Consortium Scales Up to Make Polio Vaccine Less Expensive
In December 2016, a consortium led by Belgian biomanufacturing technology company Univercells received a $12 million (€10.4 million) grant from the Bill & Melinda Gates Foundation to develop a low-cost vaccine manufacturing platform. The consortium also involves Batavia Biosciences, which has developed a polio-vaccine manufacturing process, and Natrix Separations (now MilliporeSigma) for purification membranes. Now two years on, a $4 million grant extension has been awarded to Univercells and Batavia to scale up their NevoLine system for production of inactivated polio vaccine (sIPV).

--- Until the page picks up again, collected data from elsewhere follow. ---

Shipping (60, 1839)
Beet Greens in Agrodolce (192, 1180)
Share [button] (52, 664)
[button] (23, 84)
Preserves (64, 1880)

“This challenging two-year project is aimed at delivering a new manufacturing system to drastically decrease cost, footprint, and time to market for vaccine manufacturers,” said Univercells chief executive officer (CEO) Hugues Bultot, “and we are pleased to have met these goals.” He says his company produces trivalent sIPV for under $0.30/dose, representing a fivefold reduction compared with other current manufacturing technologies. “The NevoLine system is self-contained into a 6-m² series of isolators. A facility designed with four NevoLine units would deliver up to 50 million sIPV doses/year for an estimated capital cost of $20 million. These breakthrough achievements further strengthen our dedication to innovating flexible, scalable, and accessible vaccines and biotherapeutics manufacturing solutions.”
This consortium hopes to reduce the polio vaccine cost even further — to as little as $0.15/dose. José Castillo, Univercells cofounder and chief technology officer (CTO), has said that one of the main milestones in the program was to demonstrate a 40-fold increase compared with benchmark current bioreactor processes. “[We] achieved this by acting on the cell culture equipment (bioreactor) and on process optimization. Designing a compact, fixed-bed bioreactor achieving high cell density was instrumental in reaching high final concentrations” over 200,000 cells/cm².